Air pollution in Delhi is a major concern which may cause several diseases in humans ranging from minor allergies to fatal lung and heart diseases. People are advised to stay away from any form of brisk physical activity even in indoor gymnasiums.
The air quality in Delhi and NCR went further down, with experts cautioning people to abstain from any form of brisk physical activity even in indoor gymnasiums.
‘Air pollution in Delhi is increasing day by day. Breathing dirty air may increase the risk of several life-threatening diseases. People living in highly polluted areas are advised to stay away from any form of brisk physical activity even in indoor gymnasiums.’
The Air Quality Index (AQI) of Delhi was at 367 points on Monday against 366 on Sunday and in "very poor" category. However, it varied in different parts of the city.
The AQI for Ghaziabad was worst in the entire NCR at 430 points, a rise of 15 points in 24 hours, and remains in the "severe" category. It was most polluted also in terms of PM2.5 at 347 units.
In Gurugram, the AQI was 389 or "very poor" against 403 or "severe" on Sunday.
T.K. Joshi, an Environment Health Advisor with the Union Ministry of Environment, told IANS that contrary to the common perception, indoor exercise including in gyms is unlikely to lessen the effects of pollution.
"In these conditions, physical exertion, especially indoor gyming, is not good for the cardio-vasuclar system and should be avoided. The houses or indoor gyms are not air-tight and most of the time they are as polluted as the outdoors, particularly if there are limited vents in buildings," Joshi said.
"Only leisure walking in parks, which are at least 500 meters away from major roads, or walking in parks having good green cover is a better option," he added.
Joshi said even masks may also not be of much use given the high levels of pollutants.
"Masks would rather harm those with heart and lung ailments. Even efficacy of N95 or N99 masks depends on how it fits on the face. It can tackle only particles to a limited extent and not gases," Joshi said.
Polash Mukherjee, Senior Research Associate with the Centre for Science and Environment (CSE), said that any kind of cardio-vascular exercise, "even if done indoors, will have an adverse effect on health".
Almost all places in the NCR saw rise in the major pollutants -- PM2.5 and PM10 -- in the air with diameters less than 2.5mm and 10mm, respectively.

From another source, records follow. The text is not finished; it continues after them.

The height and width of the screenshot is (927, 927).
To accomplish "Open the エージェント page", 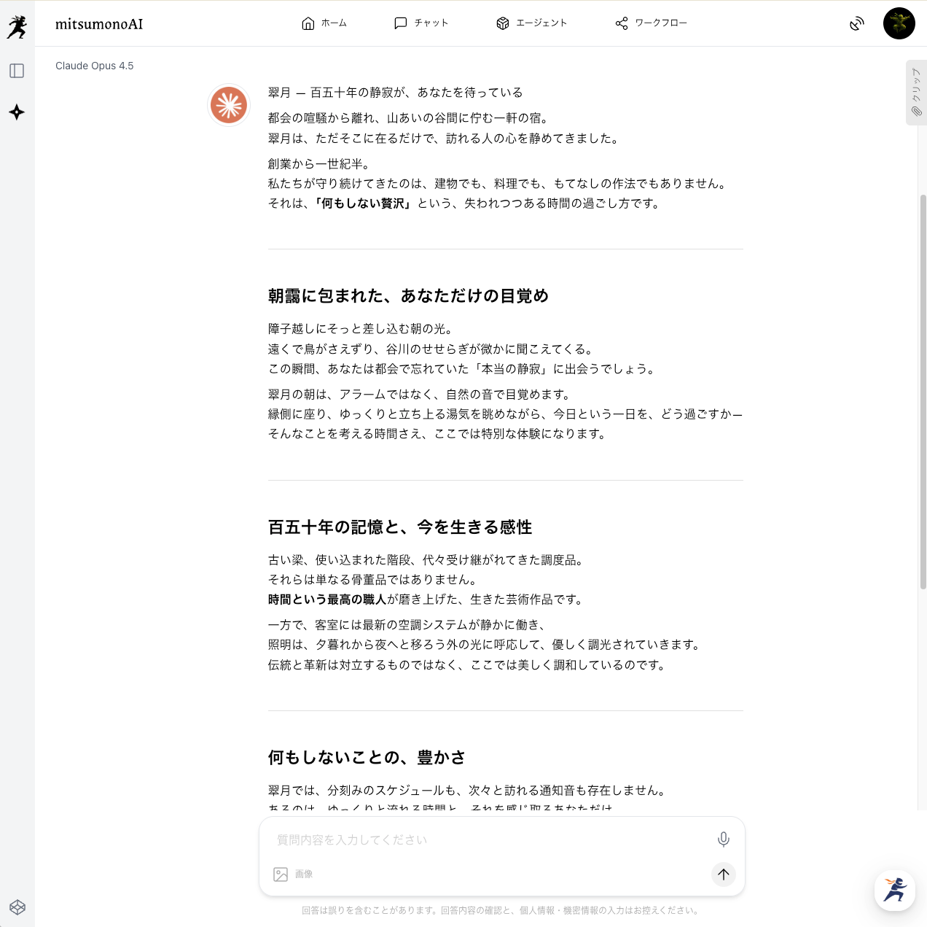I will coord(531,23).
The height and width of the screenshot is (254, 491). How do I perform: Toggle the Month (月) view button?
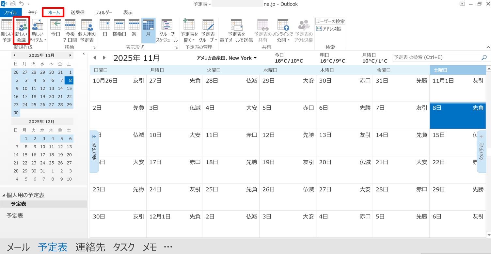[x=148, y=31]
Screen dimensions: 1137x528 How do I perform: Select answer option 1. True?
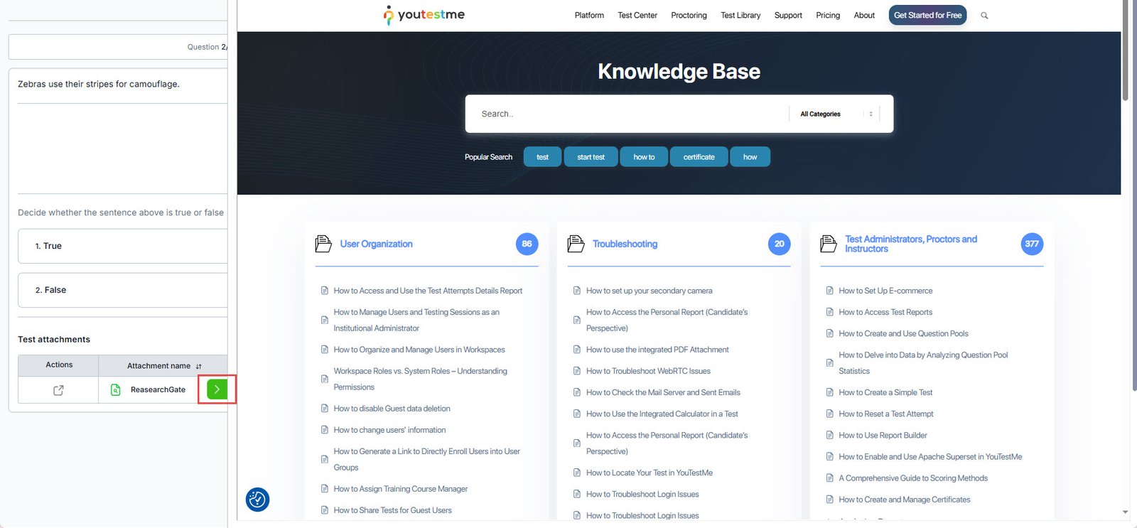122,246
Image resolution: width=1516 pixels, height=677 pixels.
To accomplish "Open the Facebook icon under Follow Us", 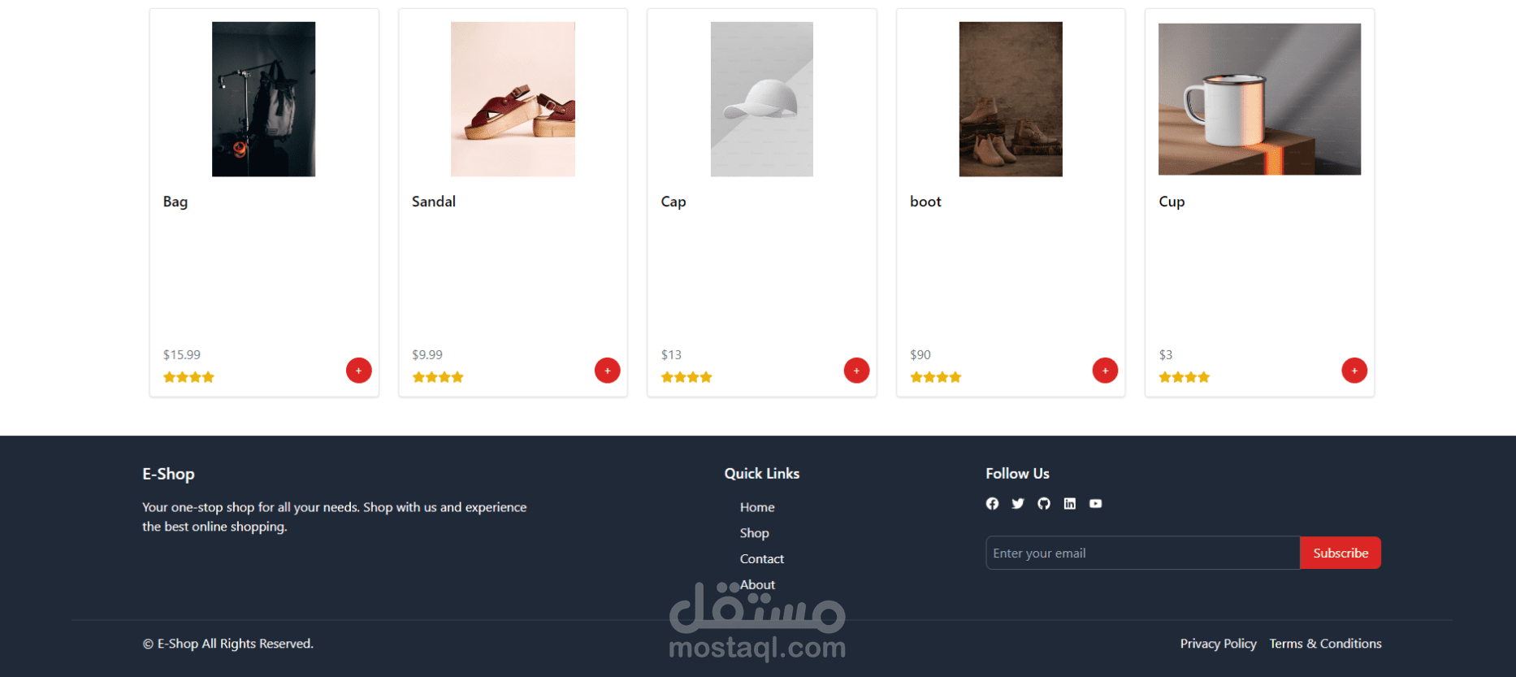I will 992,504.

"Both PM2.5 and 10 get into the lungs and cause cardiovascular and respiratory diseases, but PM2.5 is more dangerous because it mixes with blood stream," Shambhavi Shukla, researcher with the CSE, told IANS.
She said some international studies have noted that particle pollutants have a direct effect on life expectancy.
The average concentration of PM2.5 and 10 in Delhi on Monday was 228 microgrammes per cubic meters and 420 units, against 217 and 402, respectively, on Sunday.
Across 48 areas in NCR, the average PM10 volumes saw a spike up to 407 units from 394 units a day earlier.
PM2.5 levels were 221 on Monday and 234 on Sunday.
The safe limit for PM2.5 is 60 units as per national standards and 25 units according to the international standards. For PM10, up to 100 units is safe from national standards and 50 units international standards.
In Delhi, 17 of 36 regions had "severe" or "severe-plus" air quality at 7 p.m on Monday, based on the high levels of particle pollution.
Rohini in west Delhi was the most polluted with PM2.5 recorded at 366 units.
Six other regions in the national capital -- Jahangirpuri (323) and Vivek Vihar (315) in east Delhi, Narela (310) in west, Anand Vihar (315) in east and Punjabi Bagh (312) in north -- also had PM2.5 levels over 300 units.